MATERIAL FOR THIS TASK.
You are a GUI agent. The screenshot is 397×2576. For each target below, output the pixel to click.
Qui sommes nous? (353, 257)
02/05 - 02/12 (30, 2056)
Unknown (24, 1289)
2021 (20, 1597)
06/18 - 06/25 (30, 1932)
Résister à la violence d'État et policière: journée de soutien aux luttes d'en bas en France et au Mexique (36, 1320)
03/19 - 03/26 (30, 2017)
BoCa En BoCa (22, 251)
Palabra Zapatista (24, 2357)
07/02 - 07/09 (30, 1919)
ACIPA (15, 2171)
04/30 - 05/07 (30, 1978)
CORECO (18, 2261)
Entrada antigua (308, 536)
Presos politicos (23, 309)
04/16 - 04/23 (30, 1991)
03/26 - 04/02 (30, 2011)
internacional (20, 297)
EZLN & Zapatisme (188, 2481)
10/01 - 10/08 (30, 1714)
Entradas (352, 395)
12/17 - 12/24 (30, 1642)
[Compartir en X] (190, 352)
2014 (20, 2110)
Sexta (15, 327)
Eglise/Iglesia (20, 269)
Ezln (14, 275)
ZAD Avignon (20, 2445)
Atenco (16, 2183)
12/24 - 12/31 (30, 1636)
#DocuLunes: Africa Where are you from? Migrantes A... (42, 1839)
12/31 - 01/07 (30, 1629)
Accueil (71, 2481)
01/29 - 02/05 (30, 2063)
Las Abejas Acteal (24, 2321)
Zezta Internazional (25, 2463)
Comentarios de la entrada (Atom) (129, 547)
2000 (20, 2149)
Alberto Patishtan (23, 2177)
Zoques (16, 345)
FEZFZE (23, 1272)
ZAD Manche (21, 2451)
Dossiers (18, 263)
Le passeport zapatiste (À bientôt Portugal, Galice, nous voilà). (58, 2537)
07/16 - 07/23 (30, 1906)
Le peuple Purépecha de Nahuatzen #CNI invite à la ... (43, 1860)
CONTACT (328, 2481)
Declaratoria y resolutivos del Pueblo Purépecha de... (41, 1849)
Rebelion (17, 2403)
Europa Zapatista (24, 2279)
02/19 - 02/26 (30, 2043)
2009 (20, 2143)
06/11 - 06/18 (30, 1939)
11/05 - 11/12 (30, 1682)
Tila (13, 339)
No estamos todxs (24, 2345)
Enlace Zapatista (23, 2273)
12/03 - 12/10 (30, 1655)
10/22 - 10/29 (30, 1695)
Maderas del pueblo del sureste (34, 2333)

YOUR INSTRUCTIONS.
Please transcribe only the lines in the records above running from the line that has "10/01 - 10/08 (30, 1714)" through the line that has "Dossiers (18, 263)", both included, exactly as they appear.

YOUR RESPONSE.
10/01 - 10/08 (30, 1714)
Entradas (352, 395)
12/17 - 12/24 (30, 1642)
[Compartir en X] (190, 352)
2014 (20, 2110)
Sexta (15, 327)
Eglise/Iglesia (20, 269)
Ezln (14, 275)
ZAD Avignon (20, 2445)
Atenco (16, 2183)
12/24 - 12/31 (30, 1636)
#DocuLunes: Africa Where are you from? Migrantes A... (42, 1839)
12/31 - 01/07 (30, 1629)
Accueil (71, 2481)
01/29 - 02/05 (30, 2063)
Las Abejas Acteal (24, 2321)
Zezta Internazional (25, 2463)
Comentarios de la entrada (Atom) (129, 547)
2000 (20, 2149)
Alberto Patishtan (23, 2177)
Zoques (16, 345)
FEZFZE (23, 1272)
ZAD Manche (21, 2451)
Dossiers (18, 263)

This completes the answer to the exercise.